VALTELLINA MON AMOUR

CHIAVENNASCA

GRAPE

The main grape cultivated is Chiavennasca (90% minimum), the local name for Nebbiolo (which makes Barolo and Barbaresco in Piedmont).

The vineyards are completely unique in that they are located on extremely steep hillsides and terraced. Wineries have to send their staff nearly mountain climbing at harvest time!
Nestled in the northwest of Italy, Lombardy is situated just below Switzerland and to the northeast of Piedmont. The main center of commerce is Milan. The region has an array of beautiful "art cities" including medieval Bergamo, Cremona and Mantova. Lombardy is blessed with spectacular lakes, from Lake Como to Lake Garda. Landscapes range from lakeside Grand Tour villas and lush gardens, to the Alpine scenery of the Valchiavenna and Valtellina.
Without a doubt, Lombardy's best and most important red wines come from Valtellina, in the far north. Valtellina stretches from the west to east along the Adda river near the town of Sondrio and the spa town of Bormio. Here we are surrounded by Switzerland which borders the entire length of the valley. The main grape cultivated is Chiavennasca (90% minimum), the local name for Nebbiolo (which makes Barolo and Barbaresco in Piedmont). The vineyards are completely unique in that they are located on extremely steep hillsides and terraced. Wineries have to send their staff nearly mountain climbing at harvest time! A UNESCO World Heritage site. Wine making here is done on small artisan scale and is quite high-end and high quality. Wine tourism as a concept is only starting to take off and the region is a delight for wine loving tourists looking for "undiscovered gems". Valtellina vineyards are mostly worked by hand. They put long stakes next to the vain to aid in minimizing the effects of soil erosion and landslides.

This northernmost wine region of Lombardy has been producing wine since the 5th century. The vineyards in this area are located at high altitudes (around 2,500 feet), making harvest time especially interesting.

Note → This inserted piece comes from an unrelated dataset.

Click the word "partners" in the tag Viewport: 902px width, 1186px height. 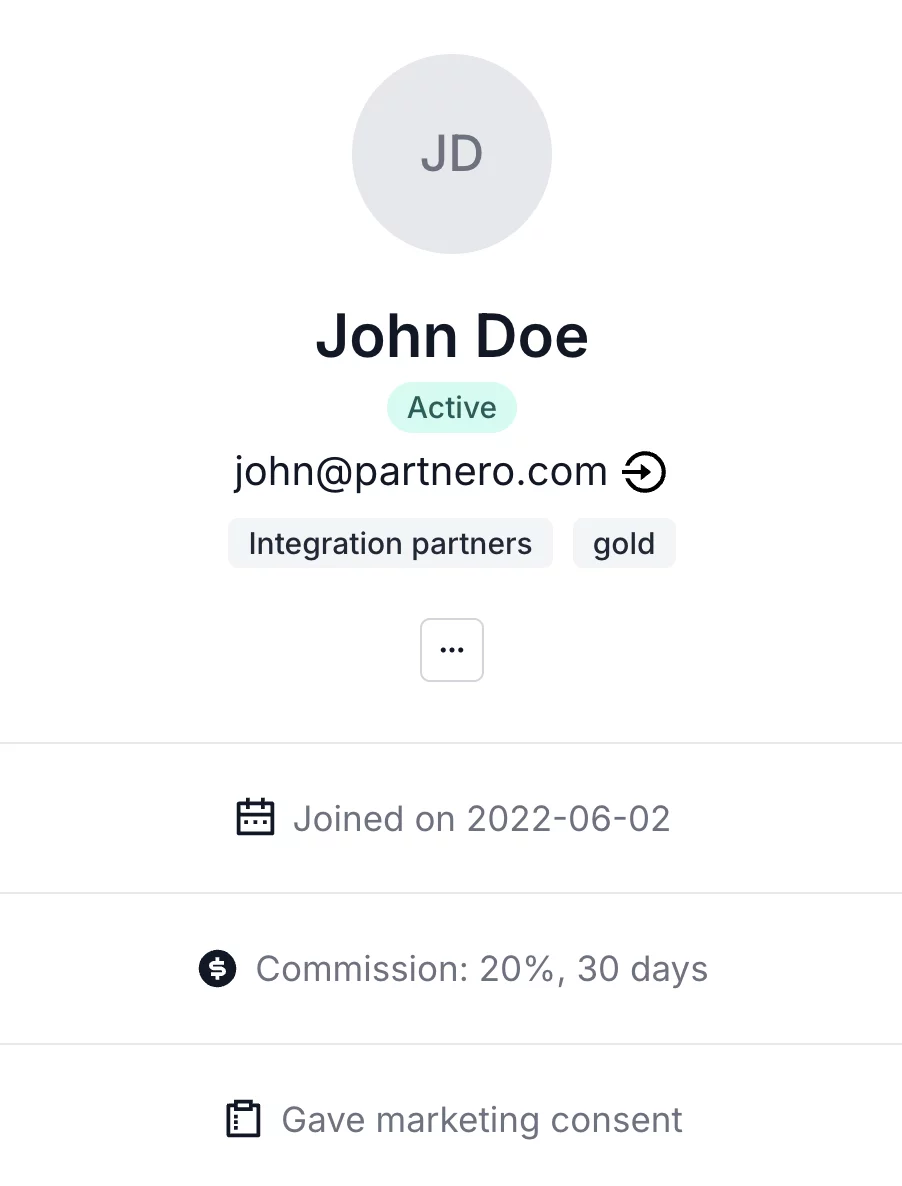point(474,544)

There is no question of mechanization, all the viticultural practices carried out by hand (it is generally thought to take around 1,300 to 1,600 hours of work per hectare per year). Even the soil required for earthing up is carried by the vineyard workers. Some of the slopes are so steep that little teleferiques (cableways) have been installed to ease the arduous task of carrying the grapes down in to the valley at vintage time. In recent times it has garnered international attention for being the only major Italian region to focus on the Nebbiolo grape, locally known as Chiavennasca, outside of Piedmont region. The vineyards of the region are located on the south-facing slopes along the Adda River. The nearby mountain peaks provide for protection from cold, harsh winds and help to trap heat in the valley. The stony vineyard soil also retains heat and releases it during the night to warm the vines. This creates an optimum situation which allows Chiavennasca grape to fully develop its flavors during the long growing season it needs. Heavy winter rainfall poses the hazards of landslides and soil erosion.

The red wines of Valtellina are typically light to medium bodied. The Nebbiolo are noticeably less tannic than their Piedmont counterparts and gain in a unique Alpine bouquet not unlike Ricola candies.

The regular Valtellina Rosso DOC includes the basic level wines while the Valtellina Superiore DOCG includes wines from the more premium locations and must be aged a minimum of 24 months. The Valtellina Superiore Riserva is reserve-style wines that must be aged for at least 36 months. Valtellina also produces an Amarone style DOCG wine known as Sforzato (or Sfursat, Sfurzat as alternate dialect names) made from dried grapes with a minimum alcohol content of 14%.